Economia

Comboios suprimidos pela greve provocam desespero

Comboios suprimidos pela greve provocam desespero

Se tenciona viajar de comboio, pense duas vezes. Nas estações de Campanhã e S. Bento, no Porto, há passageiros a esperar quatro horas por um comboio. E a greve continua até segunda-feira.

Foi o caso de Ricardo Ferreira. Chegou à estação de Campanhã, no Porto, às seis da manhã desta quinta-feira. Precisava de ir trabalhar para a Folgosa, na Maia. Mas só teve comboio às 10.45 horas. Foram quatro horas de autêntico desespero.

"Pior do que eventualmente perder as horas de trabalho é vir a perder o trabalho", disse, ao JN, sem conseguir esconder a preocupação. No mínimo, Ricardo terá que ir trabalhar na sexta-feira santa para compensar as horas perdidas. "Temos uma encomenda para entregar e o prazo está a ficar apertado", justifica.

O desalento de Ricardo Ferreira era comum às dezenas de pessoas que, àquela hora, olhavam desesperadas para os ecrãs da CP, em Campanhã, onde se repetia a palavra "Suprimido". Pelos altifalantes, sucediam-se pedidos de desculpa da empresa, pela constante supressão de comboios. Para se ter uma ideia, depois de Ricardo conseguir apanhar às 10.45 horas o comboio com destino a Braga, naquela linha apenas voltaria a passar outra composição às 14.25 horas desta quinta-feira.

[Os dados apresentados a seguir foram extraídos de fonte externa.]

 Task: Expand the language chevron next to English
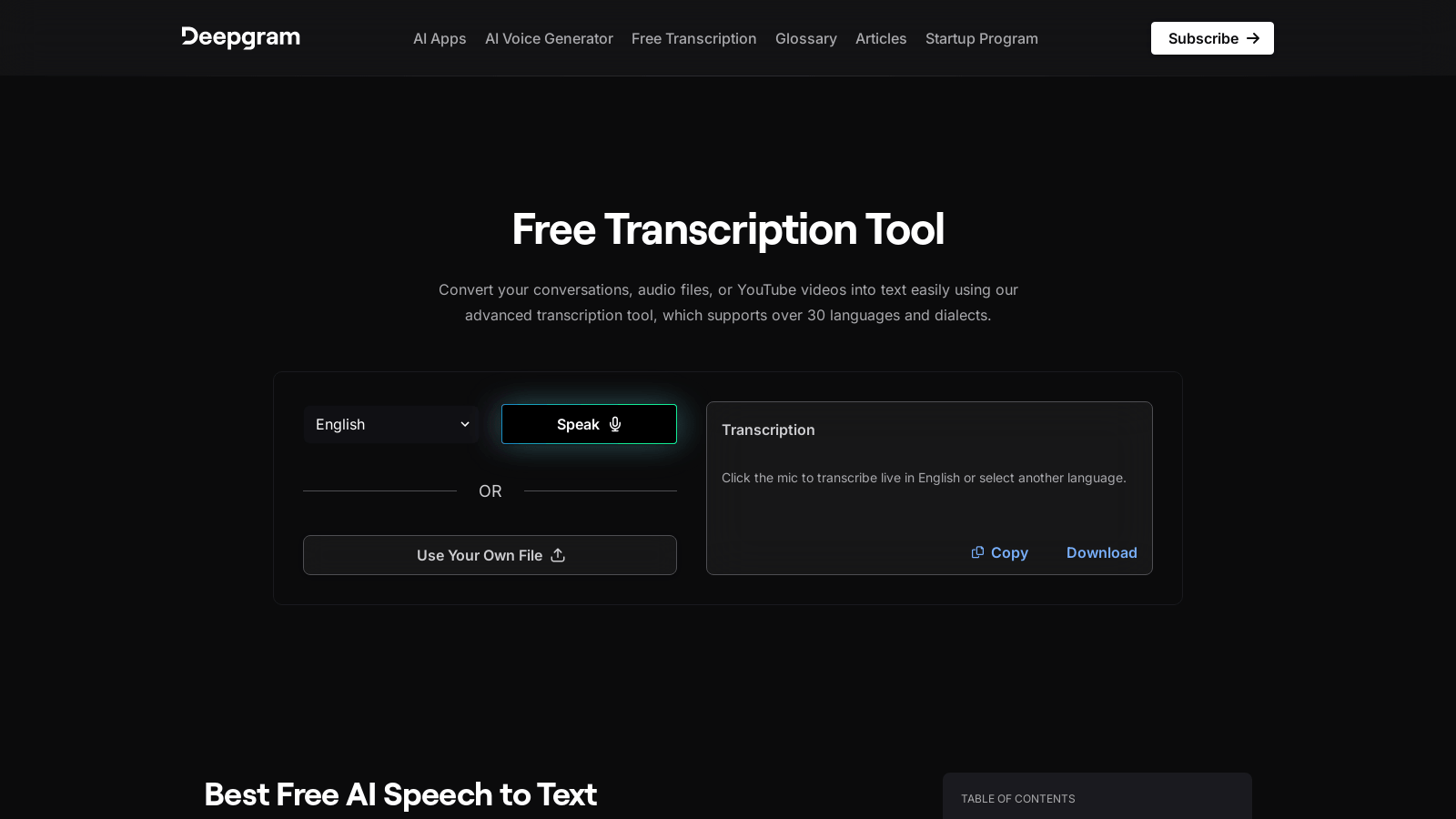tap(464, 424)
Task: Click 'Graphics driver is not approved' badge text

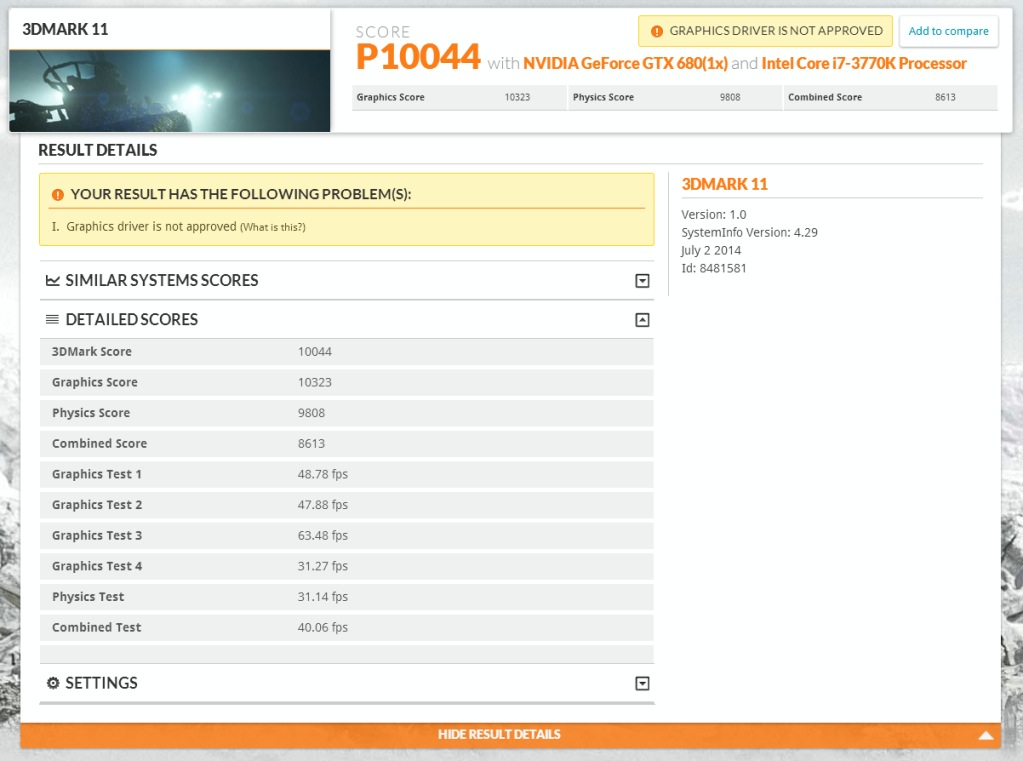Action: click(775, 31)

Passageiros carregados de malas, turistas desorientados e utentes surpreendidos por uma greve que garantiam desconhecer era também o cenário, desta manhã de quinta-feira, na estação de S. Bento, no Porto. Por exemplo às 11 horas desta quinta-feira, lia-se no placard da linha dois que só voltaria a passar um comboio às 15.45 horas.

"Ai meu Deus!", gritava uma senhora idosa, quando se apercebeu que não sabia a que horas conseguiria regressar a casa, em Espinho, depois de uma manhã de passeio pelo Porto. Ao lado, Francisca, também desesperada, mas por regressar a Braga, tentava ajudar como podia. Mas também ela estava surpreendida com a greve e manifestava dificuldades em compreender o que queria dizer "suprimido". "Se soubesse, poderia ter reavaliado a minha vida de outra maneira", confessou.

O mesmo cenário, de utentes à espera de comboio em estações apinhadas e sem verem os comboios a passar, foi presenciado pelo JN na Linha de Sintra (Lisboa), Aveiro e Braga.

Recorde-se que a greve abrange os revisores da CP e prolonga-se até à próxima segunda-feira. Em causa, a exigência dos revisores de que seja cumprida a decisão dos tribunais relativa ao pagamento dos complementos nos subsídios desde 1996.

À paralisação dos revisores junta-se a greve ao trabalho em dia feriado convocada pela Federação do Sindicato dos Transportes e Comunicações (FECTRANS), que dura até domingo de Páscoa.